TEXT SHOWN -
— Start —

Category 3: Steel Wire Rod & Welded Line Pipe (HS 7213.91, 7227.20, 7305.11)
Current duty structure (as of May 4, 2026): Algeria wire rod is at CVD investigation stage, no current cash deposit (FR Doc 2026-08488). Korea and Canada welded line pipe have new admin review final rates (FR Docs 2026-08489 and 2026-08485). Welded line pipe from Korea and Tuerkiye 5-year review initiated May 1 (FR Doc 2026-08514).
What's changing: New CVD investigation on Algeria wire rod opens a sourcing path that scaled rapidly after Tosyali Algeria commissioned new capacity in 2023-2024. Korea and Canada welded line pipe administrative reviews concluded with dumping findings on SeAH (Korea) and Pipe & Piling (Canada).
Price impact model: Algeria wire rod 3-15% preliminary CVD estimate adds $30-150/MT to baseline $1,000/MT FOB. Korean welded line pipe 5-15% margin shift on $1,200/MT pipe represents $60-180/MT in cash deposit changes.
Sourcing alternatives matrix:
| Origin | AD/CVD Status | Lead Time | Quality | Capacity Constraint |
|---|
|---|---|---|---|---|
| Domestic (Berg, Stupp, JSW USA) | None | Immediate | High | Strong demand |
|---|---|---|---|---|
| Mexico | USMCA -- mostly no AD/CVD | 5-10 days | High | Tenaris, Tubular |
| Egypt | CVD ~2.34-18.91% | 25-35 days | Medium-High | Ezz Steel |
| Tuerkiye | AD/CVD active | 20-30 days | High | Multiple producers |
| Vietnam | AD on some categories | 35-45 days | Medium | Hoa Phat |
Action checklist: (1) Immediately: for ongoing Algerian wire rod orders, set aside 5-15% reserve against retroactive cash deposits. (2) By May 15: update FY2026 customs deposit budgets for new SeAH and Pipe & Piling rates. (3) By May 31: decide whether to file EOA for the welded line pipe 5-year review (FR 2026-08514). (4) By July 15: pre-position alternative supplier contracts ahead of Algeria CVD preliminary determination.
Strategic Analysis
The development: On May 4, 2026, Commerce's expedited second sunset reviews on Chinese passenger and light truck tires (FR Docs 2026-08635 AD and 2026-08634 CVD) confirmed both orders -- originally imposed in 2015 and renewed in the 2017 first sunset -- will continue through approximately 2031. The orders cover HS 4011.10.10 (passenger) and HS 4011.20.10 (light truck), with AD rates of 8.72-87.99% (China-wide) and CVD rates of 15.69-100.77%. Commerce found dumping and countervailable subsidies would likely recur if revoked.

— End —

TASK LIST -
1 – In the trade duty briefing, translate this sentence into Spanish: "Commerce found dumping and countervailable subsidies would likely recur if revoked."
2 – List every HS code that appears in the trade duty briefing.
3 – Answer these from the trade duty briefing:
(a) Which company commissioned new capacity in Algeria in 2023-2024?
(b) What lead time does the sourcing table give for Mexico?
(c) Through approximately what year will the orders on Chinese passenger and light truck tires continue?

EXTRACTED RECORDS -
— Start —

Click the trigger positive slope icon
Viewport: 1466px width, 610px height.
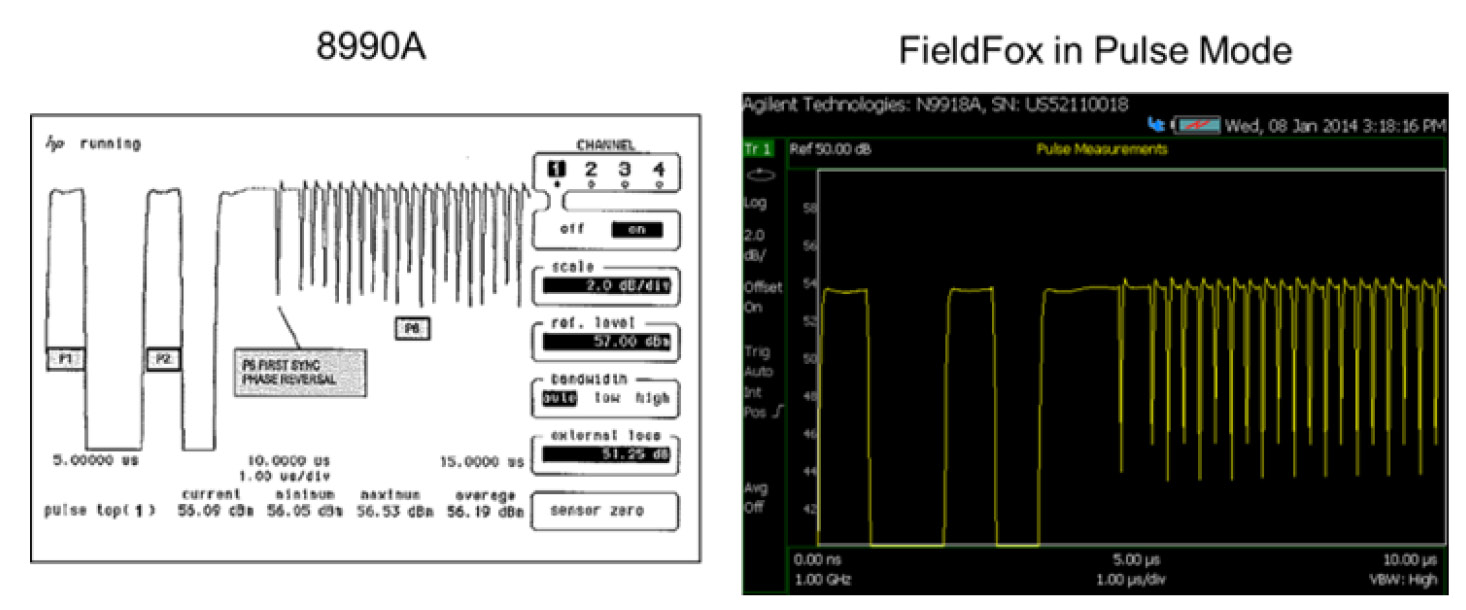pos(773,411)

— End —
— Start —

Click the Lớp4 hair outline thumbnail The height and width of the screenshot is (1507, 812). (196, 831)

— End —

RESPONSES TO THE EXERCISE -
1 – El Departamento de Comercio determinó que el dumping y las subvenciones compensables probablemente se repetirían si se revocaran.

2 –
7213.91
7227.20
7305.11
4011.10.10
4011.20.10

3 –
(a) Tosyali Algeria
(b) 5-10 days
(c) 2031